The pricing error made resulted in a 99.9% discount to the asset’s true market value of approximately $2,200. The error sparked a wave of liquidations, ultimately leaving the platform with approximately $1.78 million in bad debt.
“Once identified, our risk manager @anthiasxyz acted quickly to reduce the cbETH borrowing cap to 0.01 to contain more risk to the protocol,” Moonwell wrote on X on Monday. “The supply cap has also been reduced to 0.01 to prevent new users from unknowingly supplying the affected market.”
In a Moonwell forum post published Monday, risk management firm Anthias Labs reported that the error occurred at 6:01 p.m. UTC on February 15, when the Moonwell DAO governance proposal, MIP-X43, was executed, enabling Chainlink OEV wrapper contracts on the base and bullish markets. One of these oracles was misconfigured and failed to correctly estimate the USD value of cbETH.
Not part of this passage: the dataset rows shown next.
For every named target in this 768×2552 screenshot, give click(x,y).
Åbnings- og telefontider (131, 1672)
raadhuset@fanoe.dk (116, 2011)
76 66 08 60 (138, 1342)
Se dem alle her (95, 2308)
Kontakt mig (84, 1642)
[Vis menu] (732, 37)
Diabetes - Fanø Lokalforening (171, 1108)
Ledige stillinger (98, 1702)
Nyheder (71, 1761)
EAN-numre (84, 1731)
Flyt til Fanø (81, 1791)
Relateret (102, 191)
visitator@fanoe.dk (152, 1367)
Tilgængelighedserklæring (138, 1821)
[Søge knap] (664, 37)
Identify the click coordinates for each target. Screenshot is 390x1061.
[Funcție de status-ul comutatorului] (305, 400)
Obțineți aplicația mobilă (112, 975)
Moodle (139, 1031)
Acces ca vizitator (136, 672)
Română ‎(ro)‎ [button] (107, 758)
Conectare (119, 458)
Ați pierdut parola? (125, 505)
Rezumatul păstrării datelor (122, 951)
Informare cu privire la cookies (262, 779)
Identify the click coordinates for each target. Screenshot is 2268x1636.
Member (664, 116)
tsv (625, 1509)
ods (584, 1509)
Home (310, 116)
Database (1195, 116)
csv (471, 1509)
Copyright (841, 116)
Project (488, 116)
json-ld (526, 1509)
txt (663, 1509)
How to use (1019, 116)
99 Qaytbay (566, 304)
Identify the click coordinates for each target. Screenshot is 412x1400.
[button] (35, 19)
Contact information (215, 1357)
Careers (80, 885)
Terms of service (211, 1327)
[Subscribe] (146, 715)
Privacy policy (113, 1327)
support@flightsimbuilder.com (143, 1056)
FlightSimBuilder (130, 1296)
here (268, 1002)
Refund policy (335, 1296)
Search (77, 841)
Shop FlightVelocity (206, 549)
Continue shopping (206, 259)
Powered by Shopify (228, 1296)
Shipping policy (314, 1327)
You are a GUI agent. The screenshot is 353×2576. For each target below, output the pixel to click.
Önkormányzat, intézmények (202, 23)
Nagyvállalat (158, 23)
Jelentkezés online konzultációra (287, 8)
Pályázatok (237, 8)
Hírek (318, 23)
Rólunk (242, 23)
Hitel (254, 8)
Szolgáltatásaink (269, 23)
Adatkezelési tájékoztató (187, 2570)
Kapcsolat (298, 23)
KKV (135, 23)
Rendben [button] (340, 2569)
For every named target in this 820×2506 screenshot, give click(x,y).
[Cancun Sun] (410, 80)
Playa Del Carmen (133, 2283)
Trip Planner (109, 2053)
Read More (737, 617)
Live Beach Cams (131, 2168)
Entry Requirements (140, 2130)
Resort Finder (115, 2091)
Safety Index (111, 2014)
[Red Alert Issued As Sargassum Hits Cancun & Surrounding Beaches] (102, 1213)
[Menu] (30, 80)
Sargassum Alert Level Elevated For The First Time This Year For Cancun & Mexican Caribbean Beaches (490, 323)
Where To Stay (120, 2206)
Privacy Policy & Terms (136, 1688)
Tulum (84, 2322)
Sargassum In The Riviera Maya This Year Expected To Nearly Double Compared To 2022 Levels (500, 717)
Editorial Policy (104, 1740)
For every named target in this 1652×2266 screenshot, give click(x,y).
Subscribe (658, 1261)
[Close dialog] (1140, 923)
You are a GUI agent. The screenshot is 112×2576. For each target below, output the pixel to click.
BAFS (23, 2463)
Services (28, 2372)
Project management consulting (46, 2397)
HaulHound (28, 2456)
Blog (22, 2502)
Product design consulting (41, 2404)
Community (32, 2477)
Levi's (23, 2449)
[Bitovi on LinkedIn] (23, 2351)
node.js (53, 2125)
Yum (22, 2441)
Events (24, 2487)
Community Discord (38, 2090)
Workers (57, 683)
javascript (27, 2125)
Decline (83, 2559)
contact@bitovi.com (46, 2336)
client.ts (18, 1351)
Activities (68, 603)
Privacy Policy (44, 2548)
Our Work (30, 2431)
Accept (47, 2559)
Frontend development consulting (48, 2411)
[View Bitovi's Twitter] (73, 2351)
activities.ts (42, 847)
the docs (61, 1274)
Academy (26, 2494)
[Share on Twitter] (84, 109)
Moonwell said that instead of multiplying the cbETH/ETH flow by the ETH/USD price, the system only used the raw cbETH/ETH exchange rate. As a result, the oracle reported cbETH at around $1.12.
Trading bots began targeting cbETH collateral positions, and because the system believed cbETH was worth just over $1, liquidators were able to pay off about $1 of debt to seize a total of 1,096.317 cbETH, the company said.
“This wiped out most or all cbETH collateral for many borrowers, while leaving significant bad debt on their positions since the amount repaid was far less than the actual value borrowed,” Anthias Labs wrote.
Distorted prices also enabled exploitation.
“A smaller number of users exploited the distorted prices to provide minimal collateral, massively overborrow cbETH at the artificially low price advertised, and instantly generate additional bad debt denominated in cbETH,” the company added.
While Oracle’s misconfiguration was largely to blame, X users began circulating images of MIP-X43 as being co-written by Claude Opus 4.6, with some calling it a “vibrational coding” error.
Asked by Decrypt About the error and the resulting exploit, the Moonwell spokesperson declined to comment.
Overall, Moonwell was left with a total of $1,779,044 in bad debts across various markets, according to the post.
According to Moonwell, an upcoming governance vote will focus on configuring Oracle after the required lock-in period.
Moonwell is the latest in a growing list of DeFi projects exploited due to misconfigured oracles. In December, Ribbon Finance lost about $2.7 million after a decimal mismatch during an Oracle upgrade distorted asset prices and allowed overcollateralization.
In January, DeFi platform Makina Finance was exploited via flash loan-based Oracle manipulation, allowing an attacker to extract approximately $4 million in ETH.